Is NASA in contact with extraterrestrials

SETI research Extraterrestrial signal reaches earth

The news comes from the British newspaper The Guardian: Scientists are studying a signal that has reached us from space. It appears to come from our closest star, Proxima Centauri. In the newspaper it says:

The narrow beam of radio waves was captured during 30-hour observations through the Parkes Telescope in Australia in April and May last year. Analysis of the beam has been going on for some time, and scientists have not yet been able to identify an earthly culprit, such as ground-based equipment or a satellite flying by.

The Guardian, Ian Sample

The researchers have not yet been able to decipher the signal. But that's not because it's a signal in a foreign alien language. Before the researchers could come to a final conclusion, they were leaked. The information was made public before the analyzes were completed. This is bad for two reasons: On the one hand, the researchers have been robbed of their media-effective publication. On the other hand, the news invites you to speculate and dream.

What do we know so far?

The Parkes Telescope in Australia received a signal in April and May 2019. The telescope was pointed in the direction of the closest star, Proxima Centauri. The investigation period was 26 hours. During this time, a narrow beam of radio waves was received.

Radio wave bursts are not uncommon. After all, such waves are sent from the earth into space every day. We have also placed a number of satellites in orbit.
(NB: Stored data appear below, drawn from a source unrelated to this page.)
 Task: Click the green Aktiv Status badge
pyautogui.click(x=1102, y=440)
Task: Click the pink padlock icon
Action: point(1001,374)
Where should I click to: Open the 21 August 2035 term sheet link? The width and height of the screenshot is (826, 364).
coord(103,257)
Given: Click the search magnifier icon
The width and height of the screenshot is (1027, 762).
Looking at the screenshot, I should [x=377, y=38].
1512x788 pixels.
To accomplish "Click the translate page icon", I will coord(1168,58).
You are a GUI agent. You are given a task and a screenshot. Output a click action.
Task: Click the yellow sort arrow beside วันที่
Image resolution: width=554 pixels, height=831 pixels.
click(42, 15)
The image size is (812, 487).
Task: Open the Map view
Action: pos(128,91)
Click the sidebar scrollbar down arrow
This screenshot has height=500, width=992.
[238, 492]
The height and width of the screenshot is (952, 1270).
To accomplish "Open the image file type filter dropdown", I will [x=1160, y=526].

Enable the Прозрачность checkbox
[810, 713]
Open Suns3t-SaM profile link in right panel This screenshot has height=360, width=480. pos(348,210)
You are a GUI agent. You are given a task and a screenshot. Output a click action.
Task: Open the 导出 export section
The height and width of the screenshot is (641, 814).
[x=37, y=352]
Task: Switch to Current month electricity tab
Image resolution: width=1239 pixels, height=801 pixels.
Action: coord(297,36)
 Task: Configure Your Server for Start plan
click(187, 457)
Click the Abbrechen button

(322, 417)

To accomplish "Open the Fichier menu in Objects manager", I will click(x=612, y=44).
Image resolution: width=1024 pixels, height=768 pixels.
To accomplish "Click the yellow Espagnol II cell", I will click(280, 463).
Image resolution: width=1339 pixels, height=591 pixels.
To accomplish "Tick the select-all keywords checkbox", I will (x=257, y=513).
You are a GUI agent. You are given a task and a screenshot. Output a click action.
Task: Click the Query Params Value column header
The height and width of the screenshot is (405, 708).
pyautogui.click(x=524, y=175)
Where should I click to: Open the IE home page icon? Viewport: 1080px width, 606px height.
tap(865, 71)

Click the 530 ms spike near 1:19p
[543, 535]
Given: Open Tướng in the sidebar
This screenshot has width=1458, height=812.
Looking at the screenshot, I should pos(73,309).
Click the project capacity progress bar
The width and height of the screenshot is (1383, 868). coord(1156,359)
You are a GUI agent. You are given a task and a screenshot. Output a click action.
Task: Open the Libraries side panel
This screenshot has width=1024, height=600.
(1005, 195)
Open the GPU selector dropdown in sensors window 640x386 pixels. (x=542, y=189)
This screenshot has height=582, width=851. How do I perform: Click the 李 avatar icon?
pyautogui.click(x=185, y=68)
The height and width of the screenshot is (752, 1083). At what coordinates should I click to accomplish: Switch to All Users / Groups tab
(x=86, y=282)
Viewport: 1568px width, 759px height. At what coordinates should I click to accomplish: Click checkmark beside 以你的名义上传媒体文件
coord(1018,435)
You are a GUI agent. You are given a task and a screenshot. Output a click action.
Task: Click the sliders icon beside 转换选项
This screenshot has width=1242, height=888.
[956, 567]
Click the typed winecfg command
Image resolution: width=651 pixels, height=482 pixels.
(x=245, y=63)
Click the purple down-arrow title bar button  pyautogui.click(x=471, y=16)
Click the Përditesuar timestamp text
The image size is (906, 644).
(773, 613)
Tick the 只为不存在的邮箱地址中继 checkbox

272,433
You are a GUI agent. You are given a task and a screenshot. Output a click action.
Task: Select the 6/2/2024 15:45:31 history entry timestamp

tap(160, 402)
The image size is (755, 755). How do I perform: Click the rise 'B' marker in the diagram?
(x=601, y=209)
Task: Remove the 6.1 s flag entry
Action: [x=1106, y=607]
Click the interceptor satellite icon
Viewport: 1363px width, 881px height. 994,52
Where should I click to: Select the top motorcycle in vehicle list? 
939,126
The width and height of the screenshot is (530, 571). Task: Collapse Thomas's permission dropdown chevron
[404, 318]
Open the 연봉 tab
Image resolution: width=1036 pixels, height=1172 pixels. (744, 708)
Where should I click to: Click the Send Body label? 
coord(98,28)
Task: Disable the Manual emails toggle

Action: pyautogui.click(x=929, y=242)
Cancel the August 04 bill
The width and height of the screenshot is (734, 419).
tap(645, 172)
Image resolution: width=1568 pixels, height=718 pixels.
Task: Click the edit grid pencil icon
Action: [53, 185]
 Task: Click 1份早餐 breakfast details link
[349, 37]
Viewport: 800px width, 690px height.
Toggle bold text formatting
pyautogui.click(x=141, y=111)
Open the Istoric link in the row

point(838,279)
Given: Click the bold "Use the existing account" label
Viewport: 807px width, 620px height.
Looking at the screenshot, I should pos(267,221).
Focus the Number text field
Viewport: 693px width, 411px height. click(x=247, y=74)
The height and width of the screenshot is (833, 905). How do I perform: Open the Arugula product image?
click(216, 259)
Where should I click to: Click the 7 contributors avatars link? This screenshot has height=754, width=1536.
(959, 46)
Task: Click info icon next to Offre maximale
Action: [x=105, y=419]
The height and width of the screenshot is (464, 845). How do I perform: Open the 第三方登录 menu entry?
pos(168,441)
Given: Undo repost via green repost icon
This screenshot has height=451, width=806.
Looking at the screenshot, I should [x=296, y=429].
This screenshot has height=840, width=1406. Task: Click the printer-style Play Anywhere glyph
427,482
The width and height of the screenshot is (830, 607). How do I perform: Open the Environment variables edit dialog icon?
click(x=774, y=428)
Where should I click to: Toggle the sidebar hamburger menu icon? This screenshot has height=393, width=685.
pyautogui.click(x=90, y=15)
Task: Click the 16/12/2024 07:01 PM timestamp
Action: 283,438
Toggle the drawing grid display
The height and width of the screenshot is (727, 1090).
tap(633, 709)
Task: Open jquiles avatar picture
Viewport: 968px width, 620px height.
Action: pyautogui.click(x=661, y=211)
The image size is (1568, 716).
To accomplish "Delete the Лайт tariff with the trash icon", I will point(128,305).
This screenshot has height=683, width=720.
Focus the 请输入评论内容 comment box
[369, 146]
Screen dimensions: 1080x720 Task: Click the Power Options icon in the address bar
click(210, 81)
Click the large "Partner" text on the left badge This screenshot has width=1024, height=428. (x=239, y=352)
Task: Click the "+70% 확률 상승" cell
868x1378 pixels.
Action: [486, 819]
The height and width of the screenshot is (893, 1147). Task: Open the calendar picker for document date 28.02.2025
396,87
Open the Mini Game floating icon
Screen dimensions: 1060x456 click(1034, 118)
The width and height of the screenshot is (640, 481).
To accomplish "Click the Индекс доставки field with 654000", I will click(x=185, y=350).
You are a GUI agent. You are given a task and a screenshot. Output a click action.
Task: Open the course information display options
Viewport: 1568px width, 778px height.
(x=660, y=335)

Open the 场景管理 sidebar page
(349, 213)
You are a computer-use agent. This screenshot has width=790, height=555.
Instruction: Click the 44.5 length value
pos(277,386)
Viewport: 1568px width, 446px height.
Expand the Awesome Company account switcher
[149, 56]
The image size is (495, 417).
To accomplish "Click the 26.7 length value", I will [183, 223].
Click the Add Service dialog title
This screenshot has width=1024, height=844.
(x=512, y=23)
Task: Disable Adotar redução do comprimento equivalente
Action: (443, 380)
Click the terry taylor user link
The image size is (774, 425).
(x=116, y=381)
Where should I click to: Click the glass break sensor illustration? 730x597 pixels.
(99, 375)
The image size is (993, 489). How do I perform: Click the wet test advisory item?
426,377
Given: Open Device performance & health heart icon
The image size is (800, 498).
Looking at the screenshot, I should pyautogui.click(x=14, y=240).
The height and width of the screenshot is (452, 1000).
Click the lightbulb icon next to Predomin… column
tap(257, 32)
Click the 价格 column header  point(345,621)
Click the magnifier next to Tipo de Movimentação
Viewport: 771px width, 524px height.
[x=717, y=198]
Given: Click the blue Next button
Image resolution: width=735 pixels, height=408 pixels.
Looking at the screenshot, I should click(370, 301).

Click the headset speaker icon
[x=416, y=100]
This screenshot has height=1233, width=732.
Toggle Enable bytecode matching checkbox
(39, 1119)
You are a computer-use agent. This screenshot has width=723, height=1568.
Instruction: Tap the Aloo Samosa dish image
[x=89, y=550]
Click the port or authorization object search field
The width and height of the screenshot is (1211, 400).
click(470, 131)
So it may well be that you come across a human signal.

However, some things are unusual about this signal. It is on a very narrow band of the radio spectrum, equal to 982.002 megahertz. A region that is typically devoid of transmissions from man-made satellites and spacecraft. It also appears to be a frequency shift normally caused by the movement of a planet. The signal is also coming from an unusual direction. Proxima Centauri shouldn't actually send out such signals.

The signal has not been observed since then.

This is Proxima Centauri

Proxima Centauri is a red dwarf star - the smallest and therefore very faint stars. You cannot see it with the naked eye. It is about 4.2 light years away from us. A stone's throw for astronomical standards.

So far, at least two planets are known to orbit it. Planet Proxima c is a gas giant discovered in 2019. It is said to have seven times the mass of the earth. It is also in an icy 5.2-year orbit.

A study by the US space agency NASA shows the possible opposite. For this purpose, a computer model was created in 2017 that shows an earth-like atmosphere on Proxima b. The intense radiation and solar flares released by its parent star could destroy it. The four billion year old planet could, according to the calculations, lose its entire atmosphere within 100 million years.

Who or what could have caused the signal?

Exactly where it comes from is not yet known. The scientists in charge told Scientific American magazine that they still had a lot of work to do. However, the interest in the signal is justified.

The signal has some unique properties that have resulted in it passing many of our tests and we cannot explain it yet.

Andrew Siemion, University of California, Berkeley Scientific American

The source of the signal is presumably technological. Because they "have no natural way of compressing electromagnetic energy in a single frequency range," said Andrew Siemion. He is one of the scientists who discovered the signal. The signal could just as easily come from a previously unknown exotic characteristic of plasma physics. Then the origin would be of natural origin.

The study results are to be published in early 2021. The lead author will be Sofia Sheikh from Penn State University.

It's the most exciting signal we've come across as part of the Breakthrough Listen Project. Because never before has a signal jumped through so many of our filters.

Sofia Sheikh, Penn State University

The breakthrough list project is a SETI project. The abbreviation stands for "Search for Extraterrestrial Intelligence" and is committed to the search for extraterrestrial signals.

The unknown signal has since been given a name: BLC1, which stands for "Breakthrough Listen Candidate 1".